Source extract.

Limitations in these single closure methods stimulated interest in probabilistic methods of defining the most likely knot type of linear chains with a given geometry (1, 3, 30). One relatively simple, unbiased method consists of placing the analyzed linear chain near the center of a large sphere and closing it by adding to each end one long segment connecting it with the same, randomly chosen point on the enclosing sphere. When this procedure is repeated many times, one obtains a spectrum of knots determined by the given linear fragment (30). Knot types that are dominant (i.e., the knot type occurring most frequently) in the resulting spectrum can be considered as characterizing the knotting of the linear fragment (1, 3, 30). In our characterization of the knotting with the protein structures, we apply a uniform closure procedure inspired by Millett et al. (30).
In addition to analyzing the complete polypeptide chains, we also analyzed all continuous subchains to detect knots and slipknots (2). By identifying the knot type of each subchain, we are able to locate the cores of the knots—i.e., the minimal portions of the protein backbones that form a given knot type.
Classification of Knotting in Protein Structures
We analyzed 74,223 structures submitted to the PDB through April 2011 and determined their global and local knotting. In this large set of structures, we found 398 knotted and 222 slipknotted proteins including 64 different carbonic anhydrases sequences. We divided all proteins with knots and slipknots according to the complexity of their knotting. Table 1 lists representative protein family members with complex knotting, whereas the tables in the SI Appendix (see SI Appendix, Tables S1 and S2) list those with simple knotting.
Table 1.
Motif | Family | Protein/PDB | Source |
α-haloacid dehalogenase | DehI/3bjx | Arthrobacter sideroc aspulatus | |
ubiquitin C-terminal hydrolase | UCHL1/3irt | Human | |
UCHL3/1xd3 | Human | ||
UCHL3/2wdt [n] | P. falciparum | ||
UCHL5/3a7sa [n] | Human | ||
Yuh1/1cmxb | Yeast | ||
SNF | LeuT(Aa)/2a65 | Aquifex aeolicus | |
NCS1 | Mhp1/2jlo [n] | M. liquefaciens | |
AA-permease | ApcT/3gia [n] | Methanocaldococcus | |
AdiC/3l1la [n] | E. coli | ||
AdiC/3ncy [n] | Salmonella | ||
SSF | vSGLT/3dh4 [n] | Vibrio parahaemolyticus | |
BCCT | BetP/2wita [n] | Brevibacterium | |
PmCaiT/2wsw [n] | Proteus | ||
EcCaiT/2wsx [n] | E. coli | ||
KARI | KARI/1yve | Spinach | |
KARI/1yrl | E. coli | ||
KARI/3fr8 [n] | Rice | ||
PHY | bphP/3c2w | Pseudomonas | |
cph1/2vea | Synechocystis | ||
PHY | bphP/1ztu | Deinococcus | |
bhyB2/2ool | R. palustris | ||
Cloacin | ColE7/2axca [n] | E. coli | |
protein B/1rh1a [n] | E. coli | ||
S-pyocin | ColE3/1jch [n] | E. coli |
Simple motifs are shown in the SI Appendix (see SI Appendix, Tables S1 and S2), respectively, for knotted and slipknotted proteins. The letters K and S followed by knot type notations indicate whether the entire polypeptide chain of a given protein forms a knot (K) or a slipknot (S), respectively, and the knot types formed by the subchains of a given protein. The pictograms show specific knotting patterns observed for the respective protein families (Pfam classification, ref. 35) as illustrated in Figs. 2–5. Respective protein names, their PDB code, and host species are indicated. An [n] indicates proteins whose knotted pattern are established in this study.

Information shown.
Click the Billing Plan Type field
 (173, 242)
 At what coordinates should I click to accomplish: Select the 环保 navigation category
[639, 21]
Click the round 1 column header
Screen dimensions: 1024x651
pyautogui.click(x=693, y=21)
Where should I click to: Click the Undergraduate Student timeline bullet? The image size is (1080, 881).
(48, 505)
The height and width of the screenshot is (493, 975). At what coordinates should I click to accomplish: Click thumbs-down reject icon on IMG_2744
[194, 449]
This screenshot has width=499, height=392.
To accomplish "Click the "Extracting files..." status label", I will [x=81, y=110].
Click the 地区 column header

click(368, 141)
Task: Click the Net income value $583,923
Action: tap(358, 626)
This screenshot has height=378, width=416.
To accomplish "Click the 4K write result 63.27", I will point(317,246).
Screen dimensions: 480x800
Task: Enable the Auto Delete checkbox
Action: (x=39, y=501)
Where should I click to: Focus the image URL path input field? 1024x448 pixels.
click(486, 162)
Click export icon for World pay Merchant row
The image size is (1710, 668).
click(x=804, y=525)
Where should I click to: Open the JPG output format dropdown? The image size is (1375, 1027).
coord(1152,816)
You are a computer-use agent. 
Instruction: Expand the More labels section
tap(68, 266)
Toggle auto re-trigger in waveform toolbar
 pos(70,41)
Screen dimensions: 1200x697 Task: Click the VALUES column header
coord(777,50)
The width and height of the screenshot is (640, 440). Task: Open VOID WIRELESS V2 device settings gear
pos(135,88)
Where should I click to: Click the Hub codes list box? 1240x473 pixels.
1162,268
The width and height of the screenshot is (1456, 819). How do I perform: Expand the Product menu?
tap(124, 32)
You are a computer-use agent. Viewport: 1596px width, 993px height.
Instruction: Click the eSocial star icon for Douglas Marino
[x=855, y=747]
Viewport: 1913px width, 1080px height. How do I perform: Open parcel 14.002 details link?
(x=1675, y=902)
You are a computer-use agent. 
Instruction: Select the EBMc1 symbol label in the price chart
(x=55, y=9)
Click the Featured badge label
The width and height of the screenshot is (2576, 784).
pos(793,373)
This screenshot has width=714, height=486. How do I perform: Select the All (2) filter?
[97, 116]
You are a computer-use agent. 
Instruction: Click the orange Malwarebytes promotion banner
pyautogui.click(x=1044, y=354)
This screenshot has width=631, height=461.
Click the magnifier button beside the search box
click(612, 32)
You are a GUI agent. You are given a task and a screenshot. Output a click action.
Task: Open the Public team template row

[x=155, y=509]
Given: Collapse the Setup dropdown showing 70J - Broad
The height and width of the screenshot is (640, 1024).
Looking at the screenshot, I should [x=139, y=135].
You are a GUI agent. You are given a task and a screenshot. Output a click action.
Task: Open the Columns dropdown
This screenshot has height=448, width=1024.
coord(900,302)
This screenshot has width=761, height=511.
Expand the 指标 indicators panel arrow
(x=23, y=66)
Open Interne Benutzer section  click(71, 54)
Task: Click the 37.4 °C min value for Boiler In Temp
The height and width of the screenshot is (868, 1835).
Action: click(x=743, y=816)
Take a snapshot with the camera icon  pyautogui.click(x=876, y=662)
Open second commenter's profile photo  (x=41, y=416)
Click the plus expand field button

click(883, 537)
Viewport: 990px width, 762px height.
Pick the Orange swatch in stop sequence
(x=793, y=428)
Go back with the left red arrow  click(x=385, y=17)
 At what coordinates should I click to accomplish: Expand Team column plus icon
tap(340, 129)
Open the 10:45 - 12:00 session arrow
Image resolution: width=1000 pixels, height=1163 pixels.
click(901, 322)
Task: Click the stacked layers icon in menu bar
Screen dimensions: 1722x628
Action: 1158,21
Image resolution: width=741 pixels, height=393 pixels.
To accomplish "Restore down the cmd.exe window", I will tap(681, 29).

Try it. Continue the excerpt on knotting in protein structures, starting after its last sentence. The rows have no connection to the excerpt on knotting in protein structures.

Task result.
The paths of native polypeptide chains are complex. Even using modern computer graphics of protein structures, it is difficult to detect whether a given protein forms a knot and where the knot is located simply by looking at the structure. For this reason, it has been useful to develop ways to visualize the knotting landscape of protein structures in the form of a matrix (2, 36) in which every entry represents the knot type of a different subchain of the native polypeptide chain.
Each entry in the matrix indicates knotting in the subchain starting with the amino acid position indicated on the horizontal axis and ending with the amino acid position indicated on the vertical axis (see Fig. 1). Therefore, the entry in the lower left corner reports the knotting of the entire polypeptide chain in its folded configuration. Entries approaching the diagonal correspond to shorter and shorter subchains.
The identity and strength of the knotting character of each subchain is reported by employing distinct shaded color schemes for each knot type in Figs. 2–5. The schematic presentation in Fig. 1A illustrates the case in which the entire protein forms a 31 knot. In such a case, entries at or close to the lower left-hand corner show that the entire protein and subchains encompassing nearly the entire protein form a 31 knot. Moving up and/or to the right within the matrix, we eventually reach entries that indicate the unknotted character of the corresponding subchains. If the removal of only a few amino acids from the N or C terminus is sufficient to unknot the fragment, the knot is considered shallow. The entry closest to the diagonal of the matrix that indicates a knotted state in the corresponding subchain gives the size of the knotted core—i.e., the shortest portion of the chain that still forms the given knot type.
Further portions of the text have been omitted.